- **EXERCISE REQUIREMENTS**:
**a.** Answer these from the text on the Heliopolitan creation myth, one line each:
(i) In what waters was Atum said to have existed before creation?
(ii) What did the hand Atum used represent?
(iii) Which god is described as the god of chaos?
**b.** From the text on the Heliopolitan creation myth, list every child of Geb and Nut with the role given for each.
**c.** Extend the text on the Heliopolitan creation myth, starting after its final sentence.

- **TEXT**:
------------------------------------------------

In Heliopolis, the creation was attributed to Atum, a deity closely associated with Ra, who was said to have existed in the waters of Nu as an inert potential being. Atum was a self-engendered god, the source of all the elements and forces in the world, and the Heliopolitan myth described the process by which he "evolved" from a single being into this multiplicity of elements. The process began when Atum appeared on the mound and gave rise to the air god Shu and his sister Tefnut, whose existence represented the emergence of an empty space amid the waters. To explain how Atum did this, the myth uses the metaphor of masturbation, with the hand he used in this act representing the female principle inherent within him. He is also said to have "sneezed" and"spat" to produce Shu and Tefnut, a metaphor that arose from puns on their names. Next, Shu and Tefnut coupled to produce the earth god Geb and the sky goddess Nut, who defined the limits of the world. Geb and Nut in turn gave rise to four children, who represented the forces of life: Osiris, god of fertility and regeneration; Isis, goddess of motherhood; Set, the god of chaos; and Nephthys, the female complement of Set. The myth thus represented the process by which life was made possible. These nine gods were grouped together theologically as the Ennead, but the eight lesser gods, and all other things in the world, were ultimately seen as extensions of Atum.

------------------------------------------------

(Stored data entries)
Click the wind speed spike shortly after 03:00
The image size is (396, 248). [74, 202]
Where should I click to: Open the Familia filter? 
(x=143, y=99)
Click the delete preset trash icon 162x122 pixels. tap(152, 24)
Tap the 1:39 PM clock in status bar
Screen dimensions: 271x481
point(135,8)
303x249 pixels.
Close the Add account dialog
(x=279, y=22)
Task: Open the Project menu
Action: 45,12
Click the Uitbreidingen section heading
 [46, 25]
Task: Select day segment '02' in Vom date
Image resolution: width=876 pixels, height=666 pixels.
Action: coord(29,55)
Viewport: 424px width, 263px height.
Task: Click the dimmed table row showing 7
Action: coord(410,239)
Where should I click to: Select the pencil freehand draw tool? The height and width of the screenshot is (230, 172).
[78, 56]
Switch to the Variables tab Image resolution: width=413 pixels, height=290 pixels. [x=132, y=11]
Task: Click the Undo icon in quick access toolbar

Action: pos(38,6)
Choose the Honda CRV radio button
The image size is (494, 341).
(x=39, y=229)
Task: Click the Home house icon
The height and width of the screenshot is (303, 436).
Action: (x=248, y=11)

------------------------------------------------

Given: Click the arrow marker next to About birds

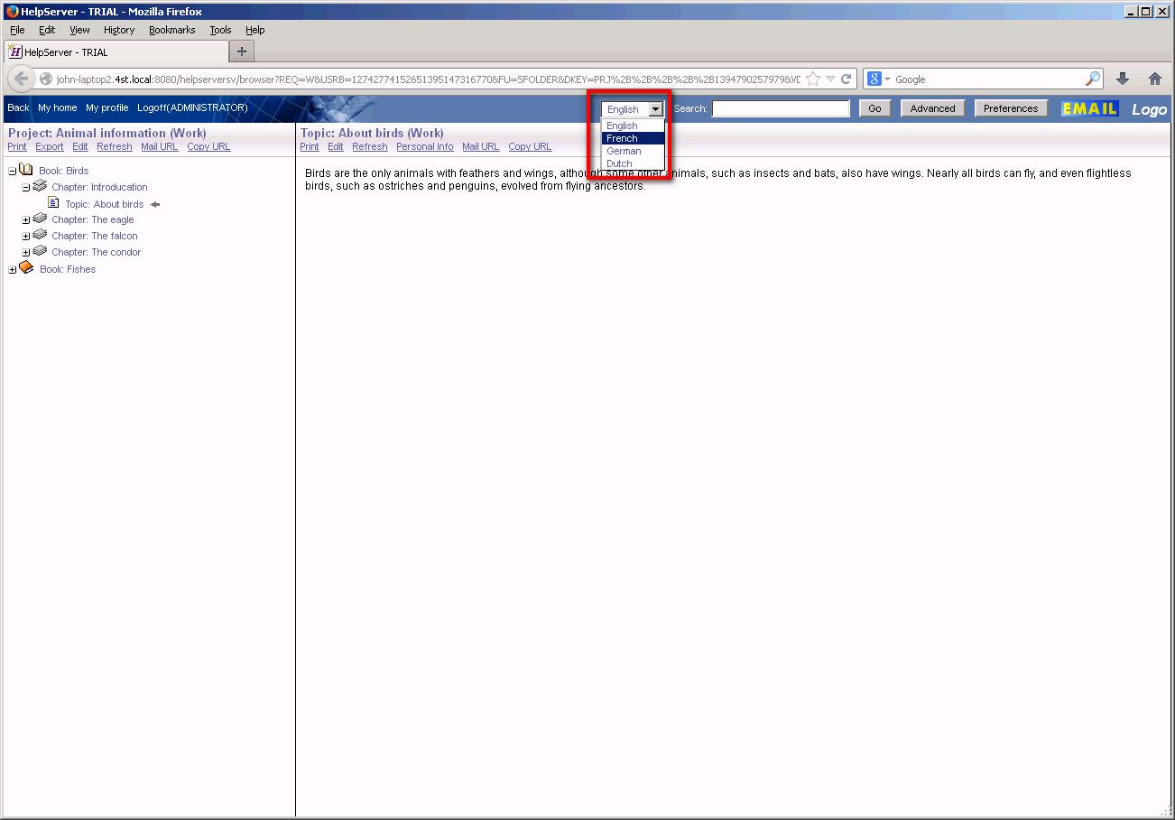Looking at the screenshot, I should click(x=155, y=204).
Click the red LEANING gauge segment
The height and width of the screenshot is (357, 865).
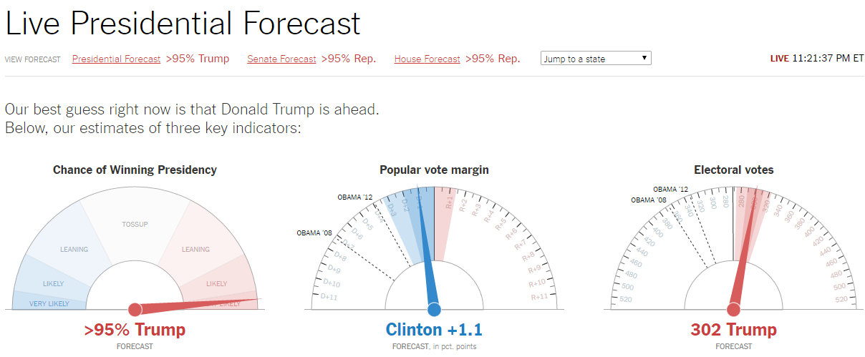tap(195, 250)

------------------------------------------------

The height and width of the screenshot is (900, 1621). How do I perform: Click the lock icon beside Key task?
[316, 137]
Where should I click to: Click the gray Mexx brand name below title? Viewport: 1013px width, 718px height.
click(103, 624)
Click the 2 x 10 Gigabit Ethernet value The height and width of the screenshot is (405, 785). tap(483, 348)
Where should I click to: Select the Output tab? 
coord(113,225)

------------------------------------------------

- **YOUR RESPONSES**:
**a.**
(i) The waters of Nu.
(ii) The female principle inherent within him.
(iii) Set.

**b.**
Osiris, god of fertility and regeneration
Isis, goddess of motherhood
Set, the god of chaos
Nephthys, the female complement of Set

**c.**
At Heliopolis the name Atum is given to the First Principle, the Creator or Demiurge. The word Atum means both "All" and "Nothing", (c.f. the words attributed to Christ, "I am the alpha and the omega").  He represents the potential totality of the Universe which is as yet unformed and intangible.  There are three basic variants by which Atum gives rise to creation

The Primordial Hill

In this version Atum is in the midst of the Nun, the primordial chaos or nothingness (equivalent to the tohu or "the deep" of the Hebraic book of Genesis). Atum begins by "becoming", by projecting himself into existence', by distinguishing himself from the Nun, and thereby annihilating the Nun in its original inert state. This is represented by the primordial hill, like the first mounds of dirt and mud that can be seen when the floodwaters of the Nile recede. The image of the scarab god Khepri, representative of being and becoming, are also used here.

Hail Atum! Hail Khepri, he who becomes from himself!
You culminate in this your name of 'hill', you become in this your name of Scarab Khepri. (Pyramid Texts, 1587)

Atum-Khepri, you culminate as hill, you raise yourself up as Benu Bird from the ben-ben stone in the abode of the phoenix at Heliopolis. (Pyramid Texts, 1652.)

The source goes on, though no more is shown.